**Passage shown:**
Paulownia in China --- Cultivation and Utilization
This book describes the successful Chinese experience in the use of one tree, Paulownia , in social forestry programs. Already Paulownia has been planted and incorporated into the system on over one million hectares of farmland in China. This planting has helped alleviate the chromic shortage of timber, fuelwood, and animal fodder, and at the same time served to increase agricultural production, and improve soil conservation.

Paulownia has been known to the Chinese people for several centuries but identification and selection of particular species and varieties to grow on different soils, terrains and micro-climates have only recently been studied. Dedicated research by scientists, and efficient application of the results by administrators has brought many benefits to the rural masses of China. Since 1983, the International Development Research Centre of Canada has supported a programme of research by the Chinese Academy of. Forestry. This has resulted in many new developments in the breeding, propagation, cultivation and management of small plantations of the tree. Botanically, the genus offers a number of species, varieties and strains which are suited for cultivation under different soil, climatic, and cultural conditions. Researchers of the Chinese Academy of Forestry have taken advantage of the versatility of the genus to cultivate it extensively in a number of systems as an agricultural intercrop, in the rehabilitation of minedover areas, in village wood lots, in urban forestry, and for "four-sided" planting.

**What is required:** Continue the passage on Paulownia cultivation in China, starting right after its final sentence.

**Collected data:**
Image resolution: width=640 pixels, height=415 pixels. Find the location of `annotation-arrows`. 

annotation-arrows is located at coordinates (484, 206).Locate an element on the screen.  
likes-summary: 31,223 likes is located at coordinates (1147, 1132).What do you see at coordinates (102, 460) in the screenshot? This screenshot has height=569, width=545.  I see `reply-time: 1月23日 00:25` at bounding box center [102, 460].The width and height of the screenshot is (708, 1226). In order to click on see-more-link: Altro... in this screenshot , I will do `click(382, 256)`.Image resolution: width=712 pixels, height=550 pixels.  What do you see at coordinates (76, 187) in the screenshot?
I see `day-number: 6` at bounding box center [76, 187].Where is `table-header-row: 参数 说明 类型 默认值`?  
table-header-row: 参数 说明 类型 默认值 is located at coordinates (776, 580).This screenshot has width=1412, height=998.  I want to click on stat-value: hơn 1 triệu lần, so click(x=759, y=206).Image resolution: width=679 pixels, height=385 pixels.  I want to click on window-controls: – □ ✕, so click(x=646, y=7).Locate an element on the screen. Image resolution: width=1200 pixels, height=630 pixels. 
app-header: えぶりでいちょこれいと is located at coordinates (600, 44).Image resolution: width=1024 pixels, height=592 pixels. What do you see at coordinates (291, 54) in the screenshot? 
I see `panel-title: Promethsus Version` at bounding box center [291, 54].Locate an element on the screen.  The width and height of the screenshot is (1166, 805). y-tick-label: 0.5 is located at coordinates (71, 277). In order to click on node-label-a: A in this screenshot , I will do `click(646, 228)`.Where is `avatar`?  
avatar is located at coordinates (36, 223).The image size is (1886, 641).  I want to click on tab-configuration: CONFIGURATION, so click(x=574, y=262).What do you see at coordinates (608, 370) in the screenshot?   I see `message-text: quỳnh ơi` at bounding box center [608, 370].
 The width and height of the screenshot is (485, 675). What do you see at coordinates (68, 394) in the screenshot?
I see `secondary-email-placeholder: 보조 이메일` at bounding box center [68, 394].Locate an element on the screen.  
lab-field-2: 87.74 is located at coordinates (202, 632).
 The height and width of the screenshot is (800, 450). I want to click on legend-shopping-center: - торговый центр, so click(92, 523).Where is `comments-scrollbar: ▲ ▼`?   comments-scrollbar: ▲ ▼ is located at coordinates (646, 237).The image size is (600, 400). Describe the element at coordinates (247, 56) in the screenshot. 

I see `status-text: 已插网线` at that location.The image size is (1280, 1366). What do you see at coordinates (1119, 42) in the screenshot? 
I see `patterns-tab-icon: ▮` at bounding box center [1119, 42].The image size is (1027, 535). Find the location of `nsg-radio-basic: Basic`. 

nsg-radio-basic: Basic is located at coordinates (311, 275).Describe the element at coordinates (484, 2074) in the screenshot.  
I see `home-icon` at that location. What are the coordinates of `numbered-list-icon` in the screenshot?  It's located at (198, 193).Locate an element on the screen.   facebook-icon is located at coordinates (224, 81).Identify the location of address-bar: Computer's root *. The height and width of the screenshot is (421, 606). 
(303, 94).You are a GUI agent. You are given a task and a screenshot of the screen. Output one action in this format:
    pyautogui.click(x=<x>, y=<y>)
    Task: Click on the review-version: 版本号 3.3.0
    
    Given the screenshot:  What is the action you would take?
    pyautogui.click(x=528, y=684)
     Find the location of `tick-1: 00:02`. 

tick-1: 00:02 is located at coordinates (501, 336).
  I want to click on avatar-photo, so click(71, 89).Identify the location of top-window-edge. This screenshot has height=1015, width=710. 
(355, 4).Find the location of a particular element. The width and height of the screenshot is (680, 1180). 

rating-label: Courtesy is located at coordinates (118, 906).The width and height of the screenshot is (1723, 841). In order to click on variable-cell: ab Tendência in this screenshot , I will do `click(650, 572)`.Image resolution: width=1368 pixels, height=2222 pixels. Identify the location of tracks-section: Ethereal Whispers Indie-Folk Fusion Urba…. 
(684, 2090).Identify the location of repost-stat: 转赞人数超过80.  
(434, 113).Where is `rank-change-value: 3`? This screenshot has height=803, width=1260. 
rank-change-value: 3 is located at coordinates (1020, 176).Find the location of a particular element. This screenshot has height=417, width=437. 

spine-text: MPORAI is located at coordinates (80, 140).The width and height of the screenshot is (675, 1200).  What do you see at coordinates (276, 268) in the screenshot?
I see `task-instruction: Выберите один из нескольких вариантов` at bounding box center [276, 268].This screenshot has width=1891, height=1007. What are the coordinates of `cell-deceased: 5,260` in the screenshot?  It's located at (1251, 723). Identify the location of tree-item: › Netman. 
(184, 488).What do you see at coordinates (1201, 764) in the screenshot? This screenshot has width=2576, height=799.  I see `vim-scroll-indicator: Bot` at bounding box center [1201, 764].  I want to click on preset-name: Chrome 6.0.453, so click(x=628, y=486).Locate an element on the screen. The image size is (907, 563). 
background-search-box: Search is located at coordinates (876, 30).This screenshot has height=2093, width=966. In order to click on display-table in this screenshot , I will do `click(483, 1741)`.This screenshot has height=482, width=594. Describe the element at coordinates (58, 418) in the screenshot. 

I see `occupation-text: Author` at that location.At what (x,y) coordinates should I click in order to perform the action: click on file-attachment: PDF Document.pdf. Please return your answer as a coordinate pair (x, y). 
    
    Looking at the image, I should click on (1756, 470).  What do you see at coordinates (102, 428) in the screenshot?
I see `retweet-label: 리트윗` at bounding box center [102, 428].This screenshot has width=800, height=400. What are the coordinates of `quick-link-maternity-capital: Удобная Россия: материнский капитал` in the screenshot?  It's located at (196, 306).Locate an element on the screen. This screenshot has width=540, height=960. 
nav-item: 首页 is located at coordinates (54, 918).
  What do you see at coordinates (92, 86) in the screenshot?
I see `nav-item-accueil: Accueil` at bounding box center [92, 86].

**Result below:**
The successful development and use of Paulownia in China can be used to benefit many other countries which face similar problems of competing priorities between agricultural and wood production. This book documents the findings and experiences of the Chinese Academy of Forestry, and in doing so hopes to encourage the development of similar programmes in the other parts of the world. We believe that it will not only provide a guideline, but also the necessary impetus to those given the responsibility of implementing the forestry programmes of their respective countries. We also hope the dissemination of the knowledge will ultimately benefit the countless millions of rural people all over the developing world.

In editing the book those concerned have made a conscientious effort to retain the Chinese character of the text as much as possible. The subject matter is presented in a logical order to include both the scientific detail of the Paulownia species as well as their relative merits and uses.